#### [What to work on]
Copy the items word for word, starting at the line that contains "Toggle Link with" and going through the end of the items. Include both that first line and the final line.

--

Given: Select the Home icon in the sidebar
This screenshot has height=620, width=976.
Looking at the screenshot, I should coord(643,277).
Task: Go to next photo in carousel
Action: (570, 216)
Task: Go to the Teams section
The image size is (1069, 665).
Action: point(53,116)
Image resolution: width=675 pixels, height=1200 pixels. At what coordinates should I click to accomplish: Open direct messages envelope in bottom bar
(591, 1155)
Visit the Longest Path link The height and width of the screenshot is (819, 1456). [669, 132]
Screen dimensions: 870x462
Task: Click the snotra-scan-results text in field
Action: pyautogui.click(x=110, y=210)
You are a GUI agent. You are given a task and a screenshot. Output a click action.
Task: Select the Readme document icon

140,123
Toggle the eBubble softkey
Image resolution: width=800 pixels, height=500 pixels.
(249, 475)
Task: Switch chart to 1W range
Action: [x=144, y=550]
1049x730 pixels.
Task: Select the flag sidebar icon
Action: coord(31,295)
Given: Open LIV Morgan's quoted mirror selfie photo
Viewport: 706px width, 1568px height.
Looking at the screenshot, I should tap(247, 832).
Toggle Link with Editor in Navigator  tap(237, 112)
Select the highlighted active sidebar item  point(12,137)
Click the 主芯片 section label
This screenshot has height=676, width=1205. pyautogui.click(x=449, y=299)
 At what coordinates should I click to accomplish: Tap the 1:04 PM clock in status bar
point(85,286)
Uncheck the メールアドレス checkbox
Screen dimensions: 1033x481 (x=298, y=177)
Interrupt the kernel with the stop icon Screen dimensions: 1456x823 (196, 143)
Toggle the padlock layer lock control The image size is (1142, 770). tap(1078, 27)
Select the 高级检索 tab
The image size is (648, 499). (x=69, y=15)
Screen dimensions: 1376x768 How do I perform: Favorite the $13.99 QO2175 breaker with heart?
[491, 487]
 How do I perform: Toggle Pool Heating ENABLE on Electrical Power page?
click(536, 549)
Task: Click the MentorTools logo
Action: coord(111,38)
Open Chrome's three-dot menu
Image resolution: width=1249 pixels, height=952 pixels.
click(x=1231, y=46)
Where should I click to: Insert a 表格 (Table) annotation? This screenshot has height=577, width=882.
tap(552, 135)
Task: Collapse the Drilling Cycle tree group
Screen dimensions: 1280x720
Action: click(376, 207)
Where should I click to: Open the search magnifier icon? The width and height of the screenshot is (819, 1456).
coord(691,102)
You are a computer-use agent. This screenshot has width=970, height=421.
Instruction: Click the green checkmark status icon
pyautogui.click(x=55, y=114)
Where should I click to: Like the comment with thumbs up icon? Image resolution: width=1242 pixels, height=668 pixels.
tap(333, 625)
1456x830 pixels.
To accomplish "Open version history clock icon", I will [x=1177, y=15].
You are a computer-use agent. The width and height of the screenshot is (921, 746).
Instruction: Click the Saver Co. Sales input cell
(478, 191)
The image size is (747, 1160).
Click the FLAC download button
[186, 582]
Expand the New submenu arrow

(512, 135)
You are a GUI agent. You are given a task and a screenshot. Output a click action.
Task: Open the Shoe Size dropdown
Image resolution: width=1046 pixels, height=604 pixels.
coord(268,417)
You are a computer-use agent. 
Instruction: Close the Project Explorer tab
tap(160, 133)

--

#### [Written answer]
Toggle Link with Editor in Navigator  tap(237, 112)
Select the highlighted active sidebar item  point(12,137)
Click the 主芯片 section label
This screenshot has height=676, width=1205. pyautogui.click(x=449, y=299)
 At what coordinates should I click to accomplish: Tap the 1:04 PM clock in status bar
point(85,286)
Uncheck the メールアドレス checkbox
Screen dimensions: 1033x481 (x=298, y=177)
Interrupt the kernel with the stop icon Screen dimensions: 1456x823 (196, 143)
Toggle the padlock layer lock control The image size is (1142, 770). tap(1078, 27)
Select the 高级检索 tab
The image size is (648, 499). (x=69, y=15)
Screen dimensions: 1376x768 How do I perform: Favorite the $13.99 QO2175 breaker with heart?
[491, 487]
 How do I perform: Toggle Pool Heating ENABLE on Electrical Power page?
click(536, 549)
Task: Click the MentorTools logo
Action: coord(111,38)
Open Chrome's three-dot menu
Image resolution: width=1249 pixels, height=952 pixels.
click(x=1231, y=46)
Where should I click to: Insert a 表格 (Table) annotation? This screenshot has height=577, width=882.
tap(552, 135)
Task: Collapse the Drilling Cycle tree group
Screen dimensions: 1280x720
Action: click(376, 207)
Where should I click to: Open the search magnifier icon? The width and height of the screenshot is (819, 1456).
coord(691,102)
You are a computer-use agent. This screenshot has width=970, height=421.
Instruction: Click the green checkmark status icon
pyautogui.click(x=55, y=114)
Where should I click to: Like the comment with thumbs up icon? Image resolution: width=1242 pixels, height=668 pixels.
tap(333, 625)
1456x830 pixels.
To accomplish "Open version history clock icon", I will [x=1177, y=15].
You are a computer-use agent. The width and height of the screenshot is (921, 746).
Instruction: Click the Saver Co. Sales input cell
(478, 191)
The image size is (747, 1160).
Click the FLAC download button
[186, 582]
Expand the New submenu arrow

(512, 135)
You are a GUI agent. You are given a task and a screenshot. Output a click action.
Task: Open the Shoe Size dropdown
Image resolution: width=1046 pixels, height=604 pixels.
coord(268,417)
You are a computer-use agent. 
Instruction: Close the Project Explorer tab
tap(160, 133)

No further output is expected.